The city’s heritage gem reopened to the public after being closed since the previous October.
Summer weather was also a bonus for local pubs, who were finally able to reopen after months of lockdown - but only for outdoor service.
June was also a month for remembering significant events from the past. One hundred years after the Coolbawn Ambush, outside Castlecomer, Maurice Shortall wrote about the day for the Kilkenny People.
Two local men were shot dead and a third wounded when IRA volunteers were invovled in their last engagement with Crown Forces in County Kilkenny before the Truce call of July 11, 1921.
All those involved were remembered and a memorial mass was held in Castlecomer.
In remembrance of a different armed conflict, a special ceremony took place at MacDonagh Railway Station on the anniversary of D-Day to remember the Kilkenny people who died in World War II.

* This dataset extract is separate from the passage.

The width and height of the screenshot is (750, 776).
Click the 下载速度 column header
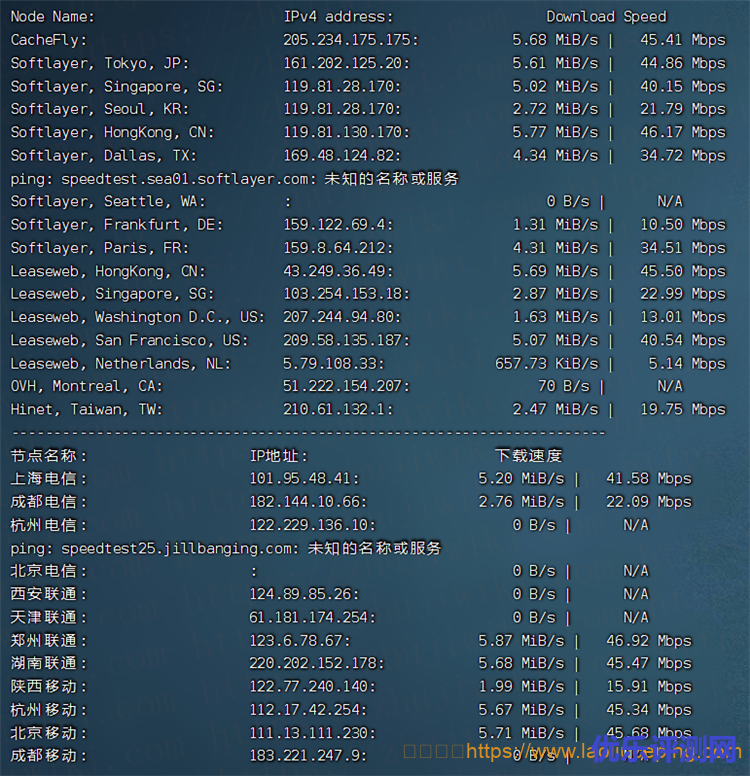point(528,456)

The event saw the cutting of a ribbon to unveil a new part of the station’s war memorial, with the 64 WWII names inscribed alongside Kilkenny’s World War I fallen. The Kilkenny Great War Memorial Committee, was the driving force behind numerous commemoration events and the erection of three war memorials in Kilkenny City.
The community came together to remember those buried in Castleinch Graveyard, and clean it up. Situated about two miles south of Kilkenny City, and connected to the ruins of the ancient church of St David, the graveyard includes tombs of prominent families: The Earls of Desart, Blunden, Lambert, Barton, Otway Cuffe, Crawford, Poe, Shearman, Boyd and Sandys, and more.

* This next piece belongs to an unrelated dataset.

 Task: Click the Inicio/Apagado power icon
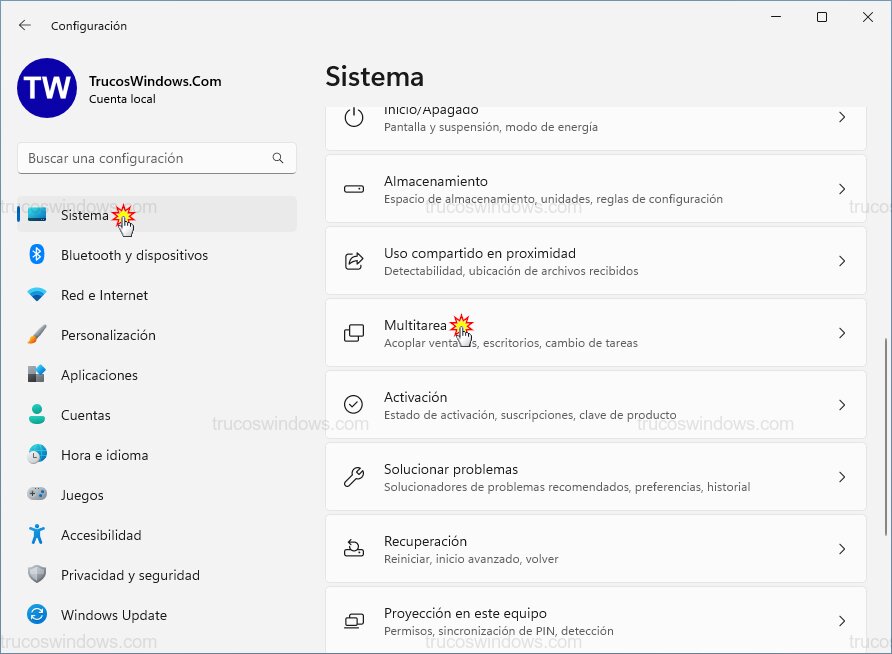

Balancing our lookback to the past, there was lots of planning for the future in June.
A car park for coaches and 120 cars on the former brewery site in the Abbey Quarter was granted permission by An Bord Pleanála.
However, the car spaces will only be for the use of those working within the Abbey Quarter, currently under construction, and not open to the public. Under the conditions attached to the permission the car park has been given a temporary, seven-year permission, despite objections.

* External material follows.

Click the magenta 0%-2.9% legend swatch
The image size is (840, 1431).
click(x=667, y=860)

Another city development given the go-ahead was a 123-bedroom hotel in a landmark building in the heart of the city.
The Wolfe Tone Street Hotel is being developed by Green Wolf Ltd and planning permission was granted in June by Kilkenny County Council.
The development will consist of the refurbishment of the former hospital (most recently a tourist hostel) as a hotel.
Lottery wins are few and far between but in June there was fantastic news for a local family who took home €12,740,043 when they claimed the jackpot they had won in April.
There was also good news from local gardaí who reported that burglaries in the Kilkenny district had dropped to their lowest level ever.